Has anyone been able to find Saison Dupont in Australia? 
I've seen a few posts where people have mentioned it, but no specifics.
I am preferably trying to find somewhere to get bottles in Adelaide, but if I have to buy from interstate, that's okay too.
Cheers.


----------



## glennheinzel (26/6/07)

www.megabeer.com/shop/index.php?manufacturers_id=26
www.grainandgrape.com.au/articles_other/beerlist01.htm


----------



## beers (26/6/07)

http://internationalbeershop.com.au in Perth occasionally have it too.


----------



## Malnourished (26/6/07)

Grain and Grape don't ship beers, you have to get them in store. 

Megabeer are basically the importers, but the minimum order is a mixed case (they also have Hommelbier, St Bernardus and Thomas Hardy's.)

Cloud Wine will ship single bottles (and have a broader range of other stuff to make up a mixed case) if that's your preference.


----------



## sstacey (26/6/07)

Thanks everyone. I have sent an email to Cloudwine to ask about beer because they only have wine on their website. Megabeer also looks good. They have a few other beers that I would like to get too, so a mixed dozen might work well.

Much appreciated!


----------



## Ross (26/6/07)

SPS said:


> Thanks everyone. I have sent an email to Cloudwine to ask about beer because they only have wine on their website.
> 
> Much appreciated!




Look a bit closer - the beer is here  

cheers ross


----------



## sstacey (26/6/07)

Ross said:


> Look a bit closer - the beer is here
> 
> cheers ross



Thanks Ross, that's perfect. No, I couldn't find that link!


----------



## Ross (26/6/07)

SPS said:


> Thanks Ross, that's perfect. No, I couldn't find that link!

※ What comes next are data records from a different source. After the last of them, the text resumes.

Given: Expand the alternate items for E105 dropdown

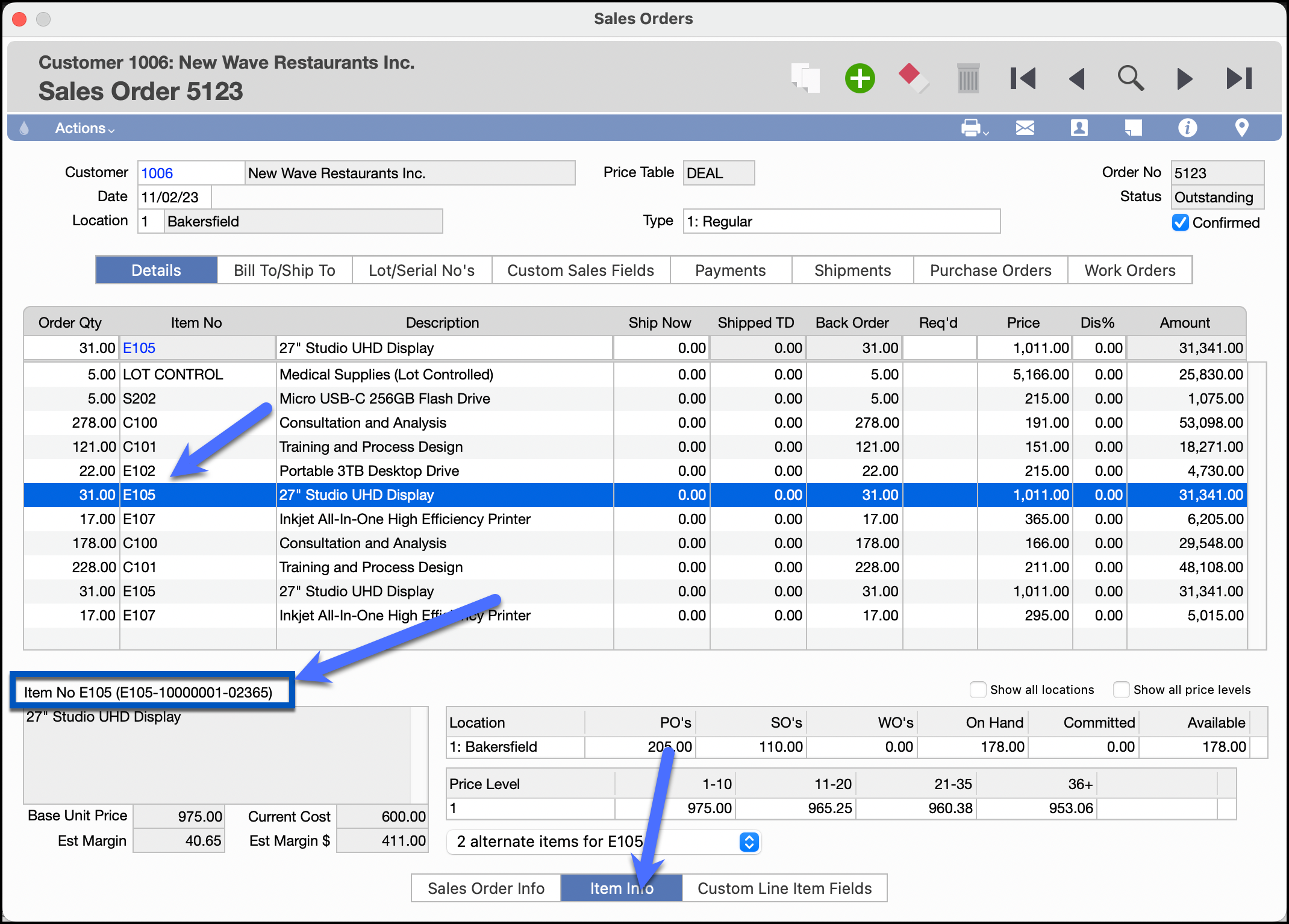Looking at the screenshot, I should [749, 841].
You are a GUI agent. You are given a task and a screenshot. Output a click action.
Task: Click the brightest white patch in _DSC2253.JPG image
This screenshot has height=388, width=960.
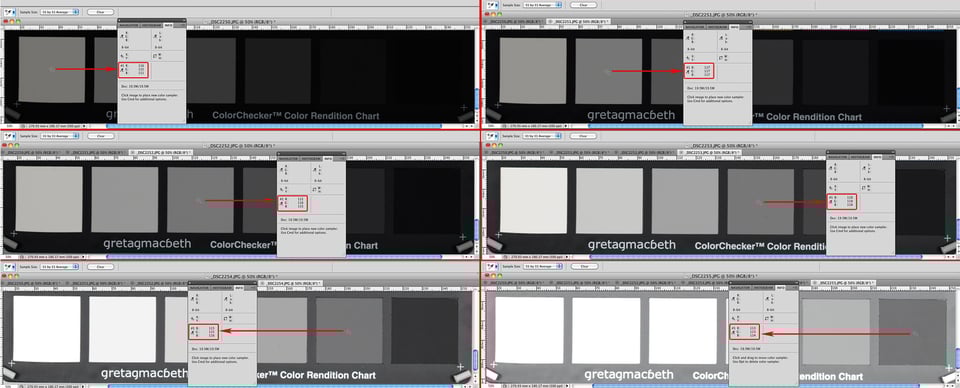pyautogui.click(x=533, y=201)
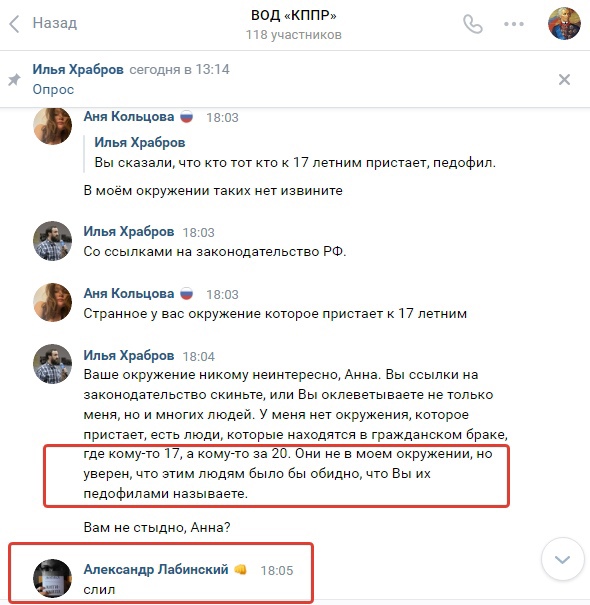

some great beers there, pretty tempted myself... :chug: 

cheers ross


----------



## bugwan (26/6/07)

SPS, Cloudwine actually has a member on this forum - Stewart

They're great guys who run the store, I have no real affiliation (I know one of the owners  ) but they have the right attitude to wine and beer - it's all about quality and the little guys. Good to see the passion about beer too.

I'm always happy to give them some business.


----------



## GMK (26/6/07)

SPS said:


> Has anyone been able to find Saison Dupont in Australia?
> I've seen a few posts where people have mentioned it, but no specifics.
> I am preferably trying to find somewhere to get bottles in Adelaide, but if I have to buy from interstate, that's okay too.
> Cheers.




It just so happens taht in my last Mega Beer Order i received 2 of these.
I still have one left - 750ml - bottle.

Happy for you to drop by the BrewInn Barossa and we can crack it open...
:beer:


----------



## Ross (26/6/07)

GMK said:


> It just so happens taht in my last Mega Beer Order i received 2 of these.
> I still have one left - 750ml - bottle.
> 
> Happy for you to drop by the BrewInn Barossa and we can crack it open...
> :beer:



Now there's an offer hard to refuse...nice one Ken :chug: 

cheers Ross


----------